Scott M. Rodell is a martial artist, author, and teacher of Yang-style taijiquan. He is the founding director of Great River Taoist Center, a non-profit organization based in Washington, D.C.

==Training & Lineage==
Rodell began studying martial arts at the age of nine. He practiced karate, judo, tournament and instinct archery, wrestling, Olympic fencing, and marksmanship before devoting his training exclusively to Yang-style taijiquan in 1981.

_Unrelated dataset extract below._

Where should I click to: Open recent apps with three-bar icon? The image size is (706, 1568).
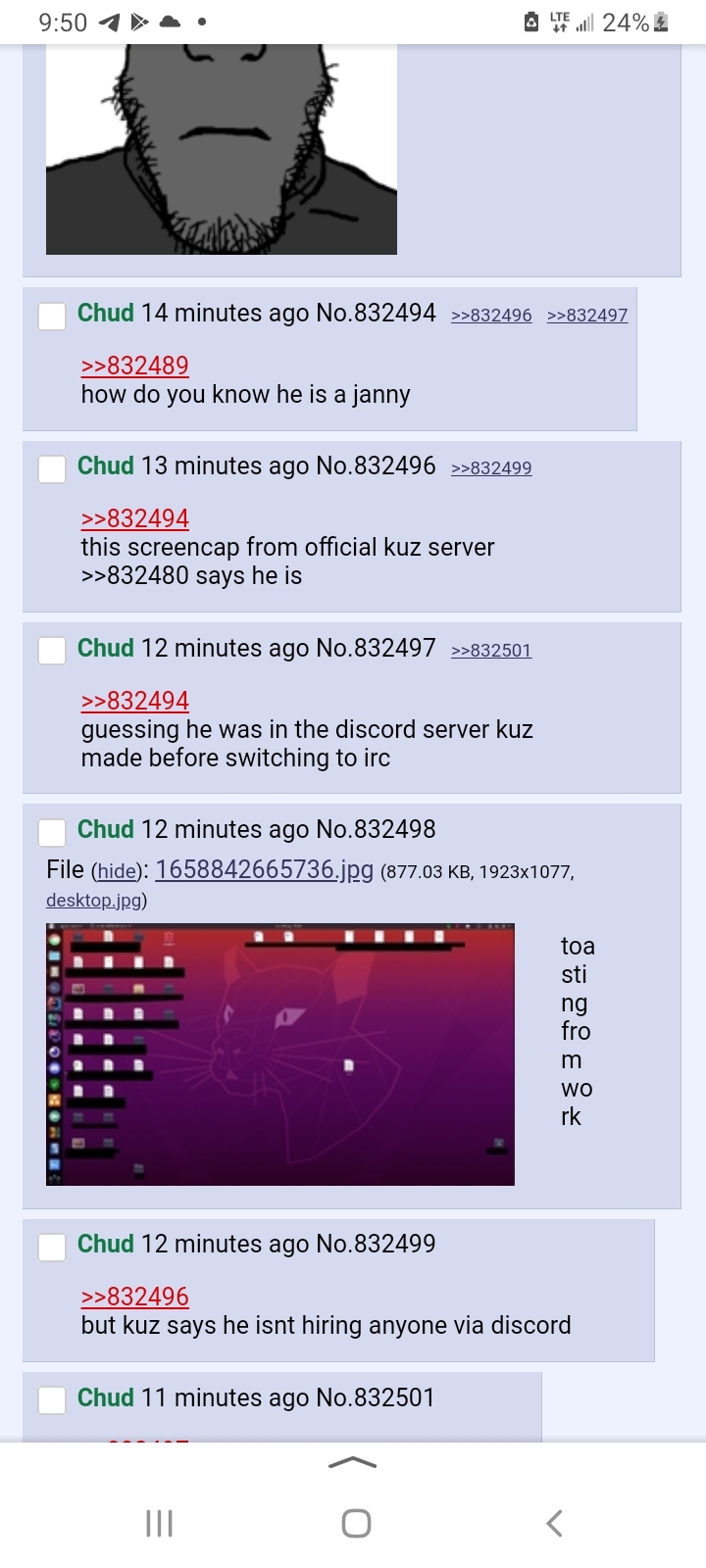[159, 1523]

Rodell studied taijiquan with two senior students of Cheng Man-ch'ing, William C.C. Chen and T.T. Liang, before finding his principal teacher, Wang Yen-nien. From Wang, Rodell learned the entire Yangjia Michuan Taijiquan (“Yang Family Hidden Teaching”) system. Wang Yen-nien is a disciple student of Zhang Qinlin, who in turn studied with Yang Chengfu and later Yang Jianhou.

| Teacher | Material |
|---|---|
| Wang Yen-nien | Yangjia Michuan Taijiquan form, applications, tuishou, fan, spear, jian |
| William C.C. Chen | Tuishou, sanshou |
| T.T. Liang | Yangshi ("Yang style") taijijian, tuishou |

In addition to his martial studies, Rodell was one of the first ten Americans to enter the door of the Jin Shan Pai, a traditional school of Taoist neigong. Rodell, initiated into the Jin Shan Pai by Wang Yen-nien, is a sixth generation teacher in this tradition.

==Teaching career==
In 1984, Rodell founded and became director of Great River Taoist Center, a non-profit organization whose mission is to preserve and transmit the Yang family arts.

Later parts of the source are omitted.